Sure, there are a plethora of reasons for this, including the fast pace of technology, the increased cost of skilled labor and all the pretty majors we have to choose from, not to mention all that construction happening around campus.
But while tuition is rising at light speed, many students aren’t finding jobs that pay anywhere near what they need to attack their monstrous debt. Students are ending up in underpaying or even minimum wage jobs to try to avoid drowning in interest. The U.S. Bureau of Labor Statistics even shows that 15 percent of taxi drivers had a diploma in 2010 as compared to less than 1 percent in 1970, when the job was probably exactly the same.
To add insult to injury, many students who can’t find a quality job right out of college often have to defer their loans until they can find one. While that seems fine in theory, the compounding interest on their unsubsidized debt makes it a debilitating choice.
As that increasing debt accrues over short periods of time, running away from your loans later becomes an occupation graduates may face the rest of their lives.

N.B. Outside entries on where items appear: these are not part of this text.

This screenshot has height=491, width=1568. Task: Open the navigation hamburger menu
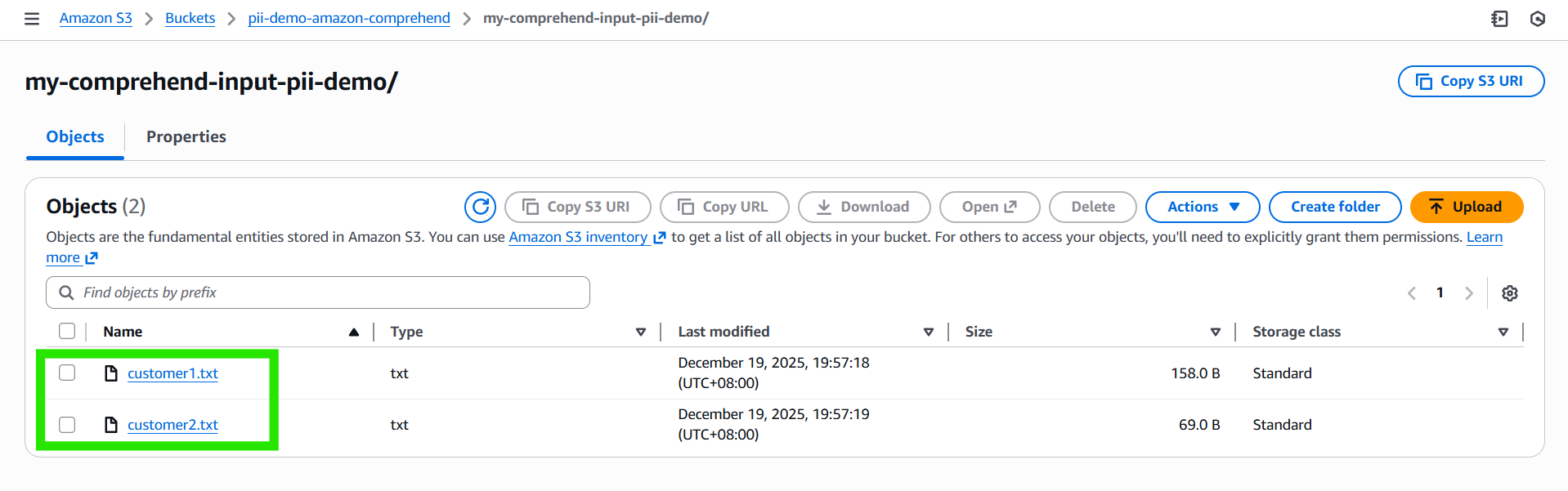[31, 18]
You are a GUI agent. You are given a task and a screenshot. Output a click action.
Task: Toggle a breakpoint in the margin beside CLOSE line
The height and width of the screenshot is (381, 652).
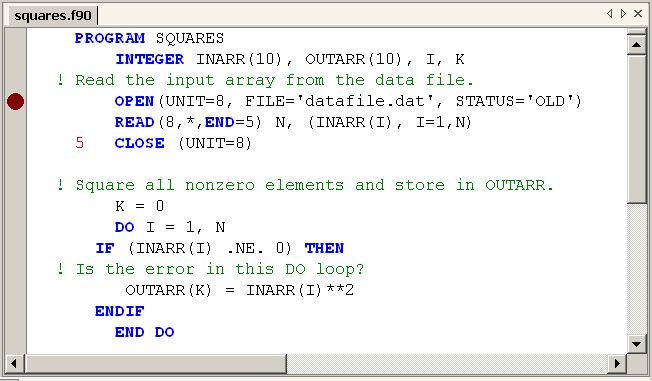[15, 143]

This fact is especially daunting given that student loan debt almost never gets absolved if you file for bankruptcy.
All those horrible thoughts aside, college is still generally a worthwhile investment in terms of long-term payoff, even if it is incredibly time-consuming and risky. As of January, people with only a high school diploma or less were nearly twice as likely as college graduates to be unemployed. So even if we’re miserable, we’re probably a little less miserable than people who decided not to go to college.
Perhaps one of the most important things to take away from such disheartening information is that we need to look at education differently. It’s not that all college is a bad investment; it’s just that it’s different today than it was even 10 years ago, and students have to wrestle more with financial debt—not because we’re frivolous credit card fiends, but because things actually cost much more than in previous generations.

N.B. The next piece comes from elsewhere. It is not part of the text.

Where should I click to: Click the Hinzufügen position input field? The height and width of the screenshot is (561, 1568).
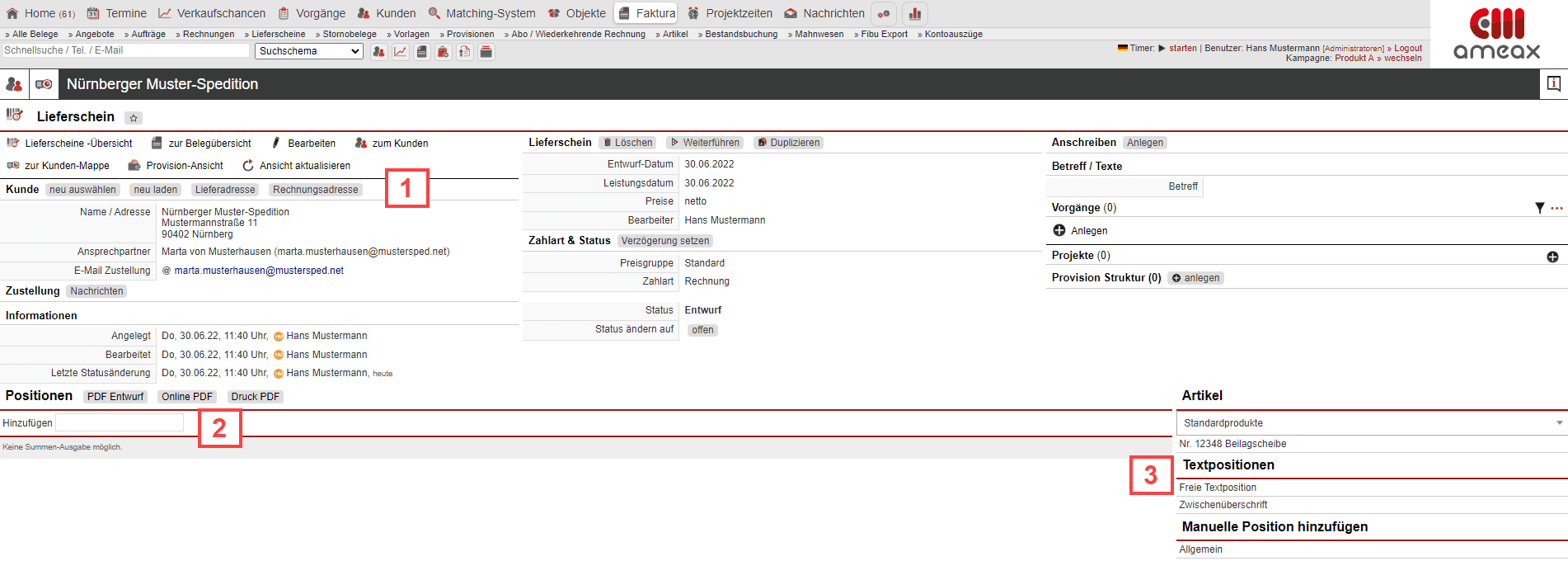tap(120, 422)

Ultimately, it’s cute when people tell us education is one of those glorious gifts we absolutely need to have in order to live happily ever after. And by cute I mean insulting.
Anyone arrogant enough to tell a modern college student who has decades of debt to look forward to and no job options to be found can just go, well, work. The rest of us will sit in the closets we call apartments and use our diplomas as Pizza Schmizza placemats.